Hacss works by embedding CSS syntax within ordinary HTML classes. While these self-describing class names are meaningless to the browser, Hacss analyzes them at build time and generates a style sheet that contains the corresponding "actual" CSS. For example, the class name color:red; results in the style sheet .color\:red\;{color:red;}

Hacss can find your style rule classes within HTML templates, JavaScript modules, or other code files that render HTML: It is essentially language-agnostic. You'll just need to provide Hacss with the location of these source files.


Versus inline styles

CSS-in-HTML enhances the development experience of inline styles with additional capabilities that normally require external style sheets:

  • selectors
  • variables (named constants)
  • media queries

Furthermore, CSS-in-HTML may be faster than native inline styles.

Versus CSS-in-JS

CSS-in-HTML works without JavaScript (except at build time) and imposes fewer constraints upon your architecture by supporting a wide array of HTML templating languages, compile-to-JS languages, and application frameworks.

Because all the work is done at build time, CSS-in-HTML also offers better performance.

Versus atomic CSS

With a familiar syntax that translates directly to CSS, the CSS-in-HTML approach provides significant advantages over atomic CSS.
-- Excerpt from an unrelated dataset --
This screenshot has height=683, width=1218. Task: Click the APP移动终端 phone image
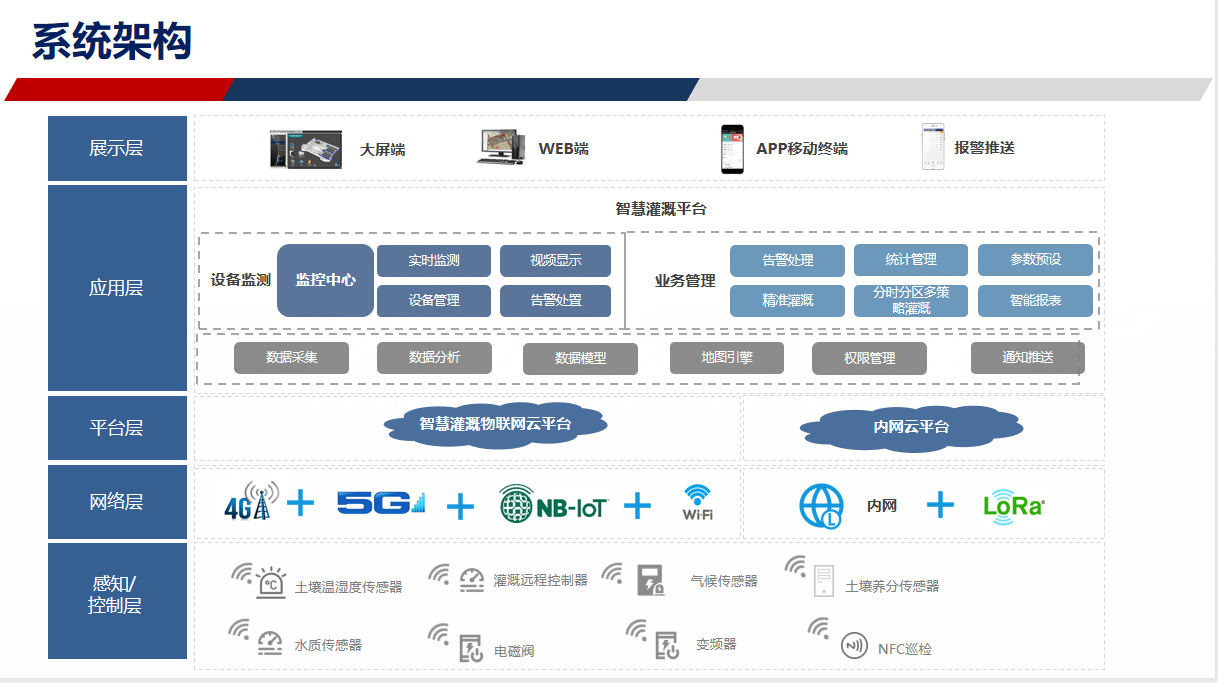(x=733, y=149)
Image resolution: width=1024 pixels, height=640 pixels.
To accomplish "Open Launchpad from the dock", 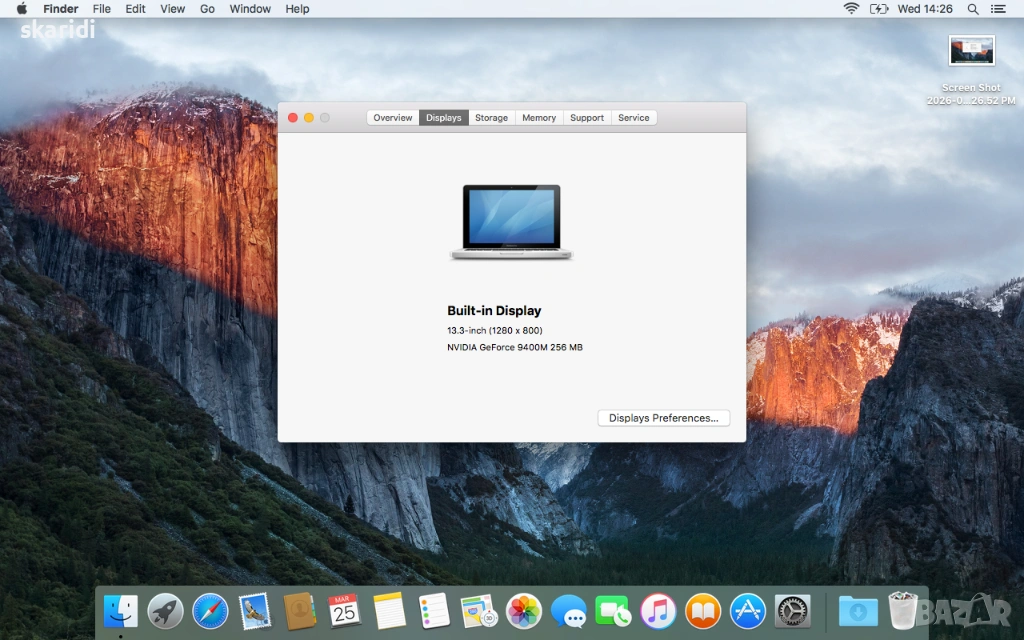I will pyautogui.click(x=165, y=610).
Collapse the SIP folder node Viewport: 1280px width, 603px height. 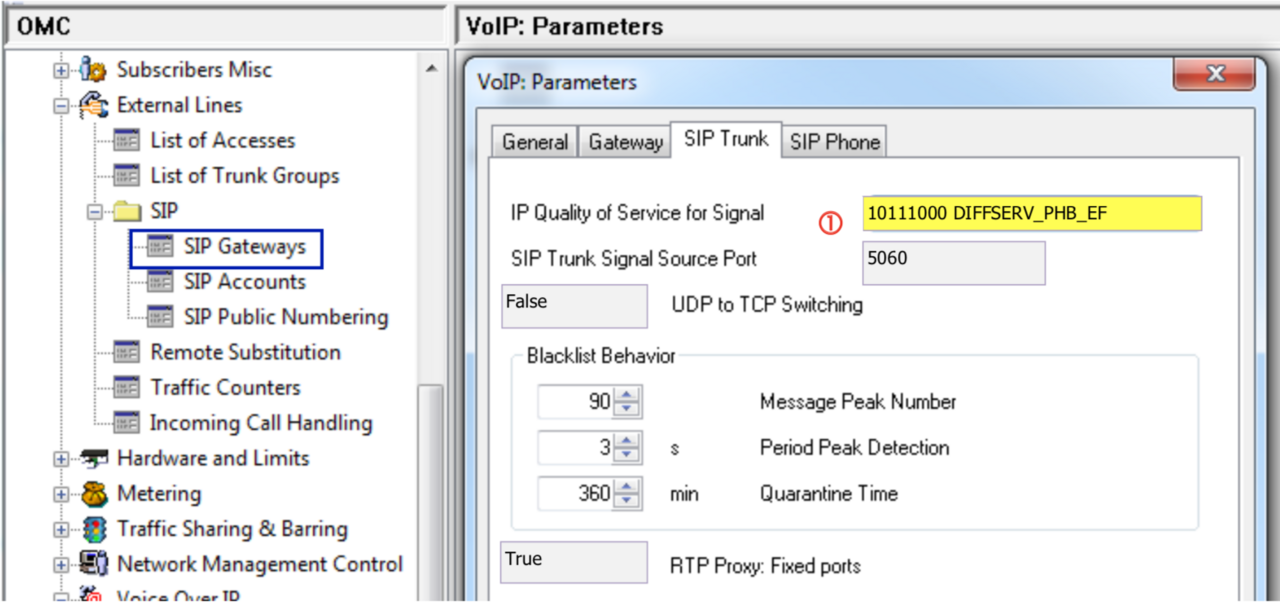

First, the learning curve is greatly reduced because, unlike atomic CSS frameworks, there is no system of utility class names to learn. Instead, the class names mostly consist of the underlying CSS that one would write anyway.

Perhaps more importantly, CSS-in-HTML is flexible in a way that no set of predefined classes can match. Hacss makes it possible to use advanced selectors where atomic CSS frameworks are typically limited to basic pseudo-classes like :hover and :focus. It also allows variables to be interpolated into style rules, which can address "edge-case" scenarios, e.g. left:calc(50%+#{$spacing4});


While CSS-in-HTML introduces fewer constraints than other approaches, some basic rules apply.


Whitespace cannot be used within a style rule because it is used to delimit HTML classes. The browser would simply not apply the intended style rule if it were allowed to contain spaces.

When spaces are strictly required (which is actually not often), double underscores may be used in declaration values, e.g. box-shadow:0__0__0__1px__black;

Dynamic class names

Style rules cannot be constructed dynamically using string concatenation, template literals, or otherwise. They must appear in the code as string literals in order to be detected and processed correctly.

Hacss provides its own syntax for variables and basic interpolation, and selectors can be used to apply styles conditionally. When these options are insufficient (such as when styling the width of an element as calculated in JavaScript), a native inline style is a reasonable solution and usually does not introduce any unintended side effects despite its high specificity.